[Task statement]
Copy the material from its very start through the line containing "Action: click(x=354, y=36)", including that line, and leave the pictures out of your copy.

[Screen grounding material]
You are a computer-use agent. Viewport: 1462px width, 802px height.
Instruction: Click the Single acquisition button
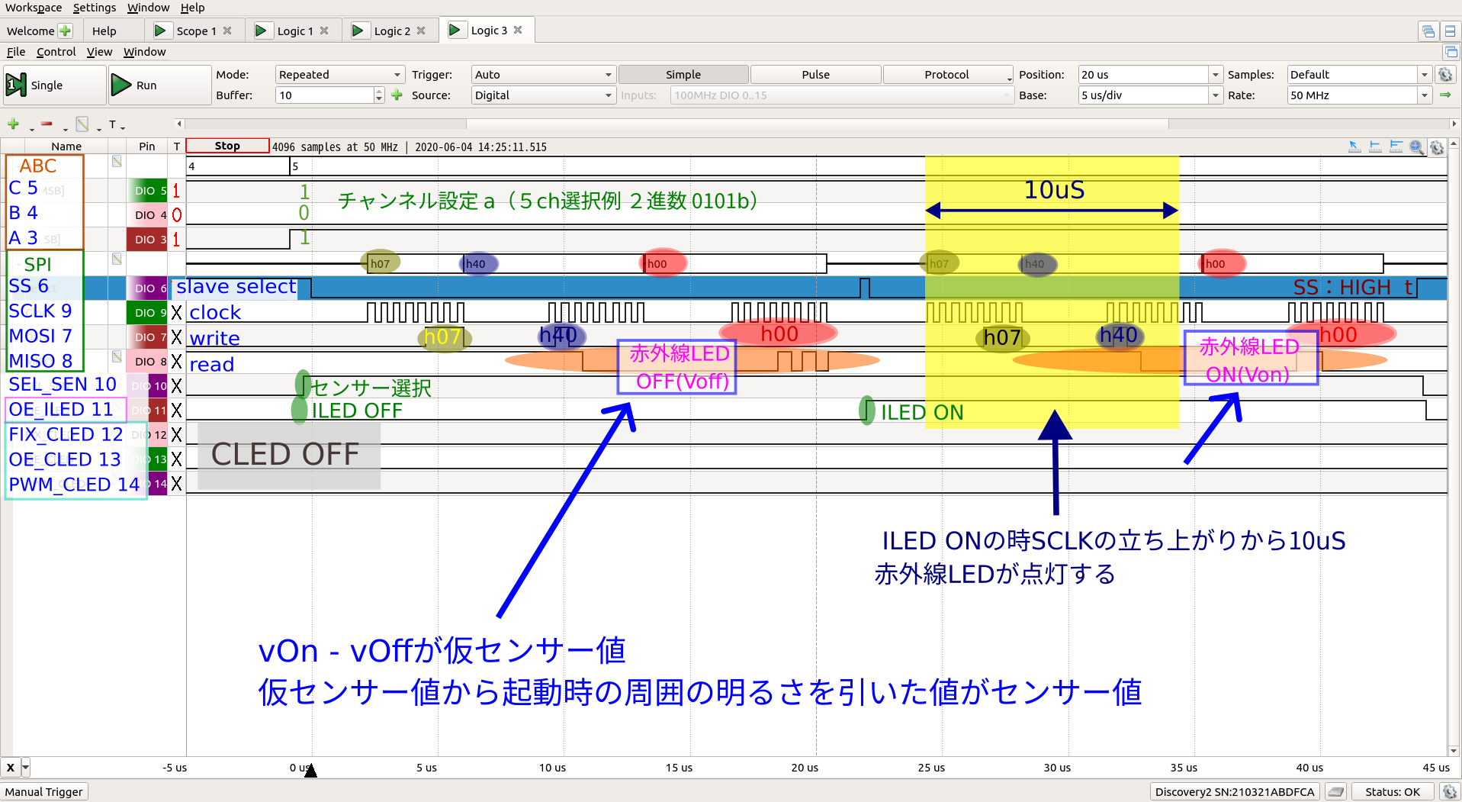(53, 85)
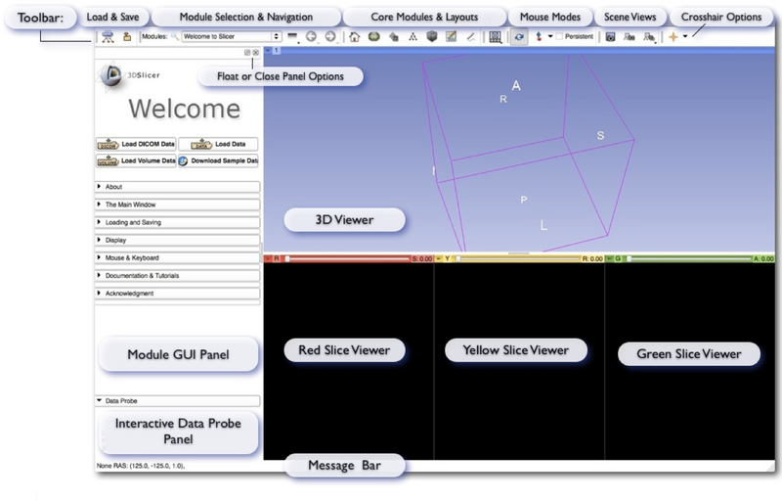Image resolution: width=782 pixels, height=501 pixels.
Task: Click the Home module icon in toolbar
Action: click(x=354, y=36)
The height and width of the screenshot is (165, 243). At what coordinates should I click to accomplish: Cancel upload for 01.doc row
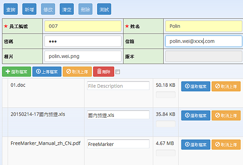coord(226,86)
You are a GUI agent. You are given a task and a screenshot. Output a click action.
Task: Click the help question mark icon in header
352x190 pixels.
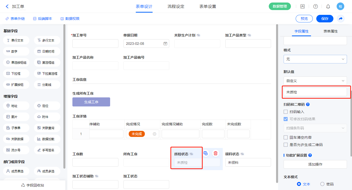click(315, 7)
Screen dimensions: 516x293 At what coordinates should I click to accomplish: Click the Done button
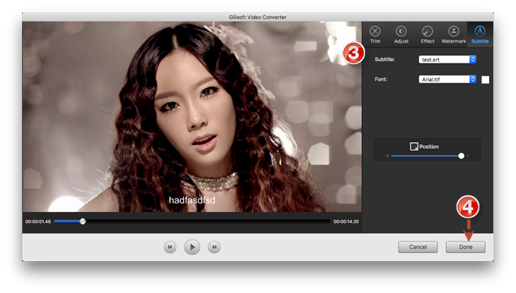pos(466,247)
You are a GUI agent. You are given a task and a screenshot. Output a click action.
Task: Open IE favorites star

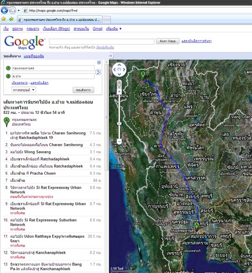4,19
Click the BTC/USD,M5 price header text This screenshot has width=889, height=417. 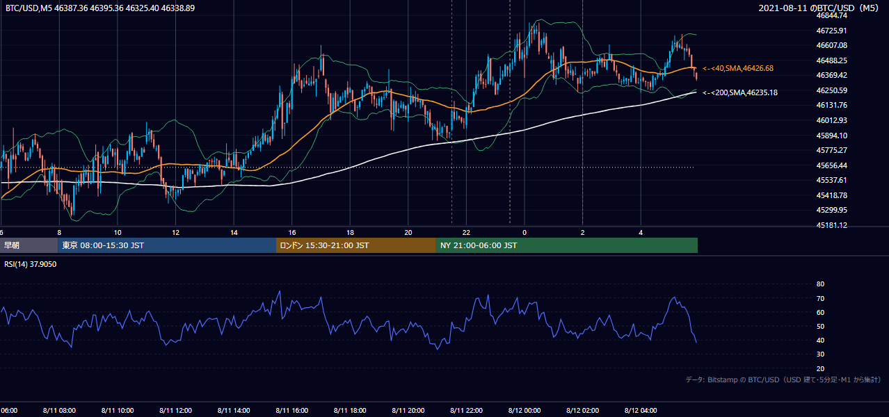click(x=100, y=8)
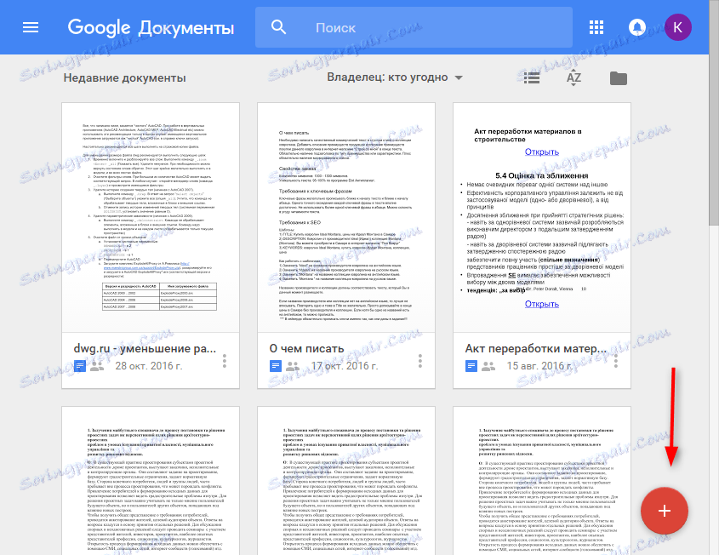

[Response to the task]
You are a computer-use agent. Viewport: 1462px width, 802px height.
Instruction: Click the Single acquisition button
(53, 85)
Image resolution: width=782 pixels, height=501 pixels.
Task: Click the Home module icon in toolbar
Action: click(x=354, y=36)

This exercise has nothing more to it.